Using the 3DNA software package (35), we calculated all intra- and inter-base pair parameters for the whole sequence (Supplementary Figure S5A–L). Although we observed some differences between sequences in different parameters, we were not able to conclude any general rules of cytosine modification on the DNA helix parameters. As was shown by the RMSD values above, it is possible that base pair parameters are more influenced by crystallization conditions than by specific cytosine modification.
One of the main properties that is affected when substituting 5-mC by 5-hmC is the hydrophobicity, as we replace a hydrophobic methyl group with the more hydrophilic hydroxymethyl group. We wanted to know what is the hydration pattern of the hydroxymethyl group in the context of an oligonucleotide. A search range of 2.4–3.3 Å for the distance between O5 of 5-hmC and the oxygen of a hydrogen bond bound water molecule was set. Within this range, we did not identify any hydrogen bond for O5 of strand A of DDh3 and of strand B of DDh9 (Figure 3).

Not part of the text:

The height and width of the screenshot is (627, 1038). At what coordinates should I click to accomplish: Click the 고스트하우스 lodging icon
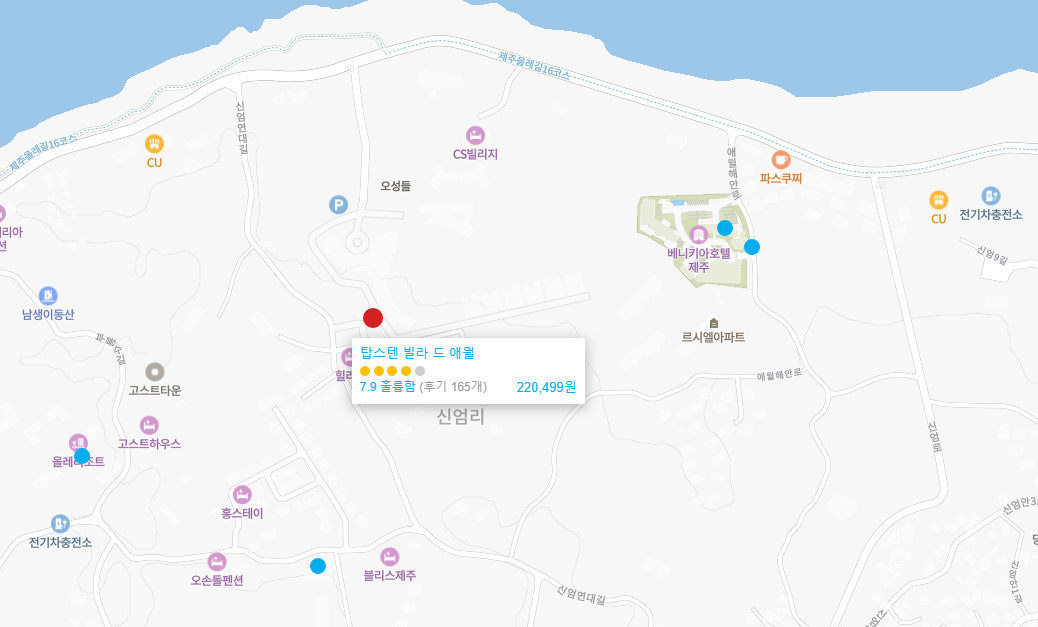pyautogui.click(x=149, y=424)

However, for O5 in strand B of DDh3, we identified a hydrogen bond network: two water molecules (Figure 3, top right, labeled as 1 and 3) are bound directly to the O5 atom. One of them (labeled 3) is further bonded to two other water molecules (labeled 2 and 4) and also to the O6 atom of G4 in strand B. Water 4 is then bound to the O4 atom of T8 in strand A. Superposing all four presented models, we were able to identify common water positions: position 1 is unique for 5-hmC in strand B of DDh3, whereas positions 2, 3 and 4 are common for at least three sequences. As expected, there is no water in close contact with any of the methyl groups of the 5-mC nucleobases (Supplementary Figure S6).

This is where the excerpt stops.